El autor es economista en jefe de BBVA México .
El mundo está viviendo la recesión más profunda de los últimos cien años. El Fondo Monetario Internacional (FMI) estima que la economía global se contraerá en 4.9 por ciento en 2020. Muchos países tendrán contracciones en el segundo trimestre de este año de entre 30 y 40 por ciento a tasas anualizadas. Esto resultará en caídas económicas mayores a las que se vivieron en la Gran Depresión de los años 30 del siglo pasado, aunque esta recesión no será tan duradera como aquella, pues entonces se cometieron errores muy serios de política económica entre los que destaca que los bancos centrales de economías avanzadas mantuvieron la política monetaria restrictiva por mucho tiempo.
Afortunadamente esas lecciones se han aprendido bien y en esta ocasión la mayoría de los bancos centrales del mundo han reaccionado de forma decidida y sin precedentes. No sólo han reducido las tasas de política monetaria a niveles cercanos a cero, sino que también han tomado otras medidas como la adquisición de deuda gubernamental o incluso corporativa, la ampliación en la definición de colaterales elegibles y la provisión de liquidez en dólares. En general, la respuesta de los bancos centrales ha sido más profunda y más rápida que la que se observó en la crisis financiera global de 2008-2009. Estas medidas han permitido que los mercados financieros sigan funcionando correctamente, con niveles adecuados de liquidez y sin disrupciones significativas, y que el crédito siga fluyendo hacia la economía real. Además, las reducciones en tasas han significado un alivio en la carga financiera de empresas y hogares.

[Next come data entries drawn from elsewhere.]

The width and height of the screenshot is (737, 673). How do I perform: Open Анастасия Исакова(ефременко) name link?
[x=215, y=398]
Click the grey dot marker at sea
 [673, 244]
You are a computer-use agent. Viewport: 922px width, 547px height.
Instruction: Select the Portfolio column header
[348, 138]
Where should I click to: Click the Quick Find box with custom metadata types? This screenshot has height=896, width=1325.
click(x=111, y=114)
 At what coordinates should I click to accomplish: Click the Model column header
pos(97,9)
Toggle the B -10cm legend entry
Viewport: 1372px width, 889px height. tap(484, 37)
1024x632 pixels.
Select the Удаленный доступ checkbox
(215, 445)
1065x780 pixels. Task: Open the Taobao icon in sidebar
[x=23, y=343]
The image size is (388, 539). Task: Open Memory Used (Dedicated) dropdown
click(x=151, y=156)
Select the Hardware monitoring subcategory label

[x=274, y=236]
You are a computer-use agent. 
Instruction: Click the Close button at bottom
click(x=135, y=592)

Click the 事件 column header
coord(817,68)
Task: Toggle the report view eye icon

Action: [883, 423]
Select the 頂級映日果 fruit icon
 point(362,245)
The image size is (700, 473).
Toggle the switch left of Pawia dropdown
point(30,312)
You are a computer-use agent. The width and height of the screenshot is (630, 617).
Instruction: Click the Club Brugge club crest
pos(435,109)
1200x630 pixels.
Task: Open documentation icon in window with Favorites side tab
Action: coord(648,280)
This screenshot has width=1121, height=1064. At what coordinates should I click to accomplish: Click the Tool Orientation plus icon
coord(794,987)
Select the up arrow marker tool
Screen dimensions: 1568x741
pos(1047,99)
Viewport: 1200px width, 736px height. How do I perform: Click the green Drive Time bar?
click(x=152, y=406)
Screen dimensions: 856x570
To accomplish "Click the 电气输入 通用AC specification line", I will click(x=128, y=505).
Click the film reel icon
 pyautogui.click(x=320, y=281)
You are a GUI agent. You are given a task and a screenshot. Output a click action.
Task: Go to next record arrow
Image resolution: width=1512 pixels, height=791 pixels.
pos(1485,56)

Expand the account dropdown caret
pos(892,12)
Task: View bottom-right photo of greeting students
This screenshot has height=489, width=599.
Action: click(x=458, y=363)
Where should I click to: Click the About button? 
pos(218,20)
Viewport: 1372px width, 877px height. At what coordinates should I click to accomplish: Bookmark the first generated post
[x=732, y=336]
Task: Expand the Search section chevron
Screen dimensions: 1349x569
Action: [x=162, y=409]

Esta laxitud de la política monetaria sin precedentes no traerá consigo presiones inflacionarias ya que estamos viendo una contracción significativa en la demanda agregada. Es cierto que también hay una contracción de la oferta y que hay cuellos de botella en las cadenas de suministro que han traído aumentos temporales en los precios de algunos bienes, pero eventualmente esta será una crisis en la que la oferta agregada se recuperará más pronto —a final de cuentas no hemos visto una destrucción de capital físico como las que se observan en guerras o en desastres naturales— y en cambio la demanda agregada tardará bastante más tiempo en recuperarse, en parte porque los balances de empresas y hogares se verán deteriorados y también porque las empresas serán más cautas en sus decisiones de inversión y las familias más precavidas a la hora de gastar. Todo esto significará que en la mayoría de las economías veremos condiciones significativas de holgura que tardarán muchos años en absorberse. Por tanto, no veremos presiones inflacionarias. Incluso en algunos países habrá más riesgo de observar episodios de deflación que de inflación elevada.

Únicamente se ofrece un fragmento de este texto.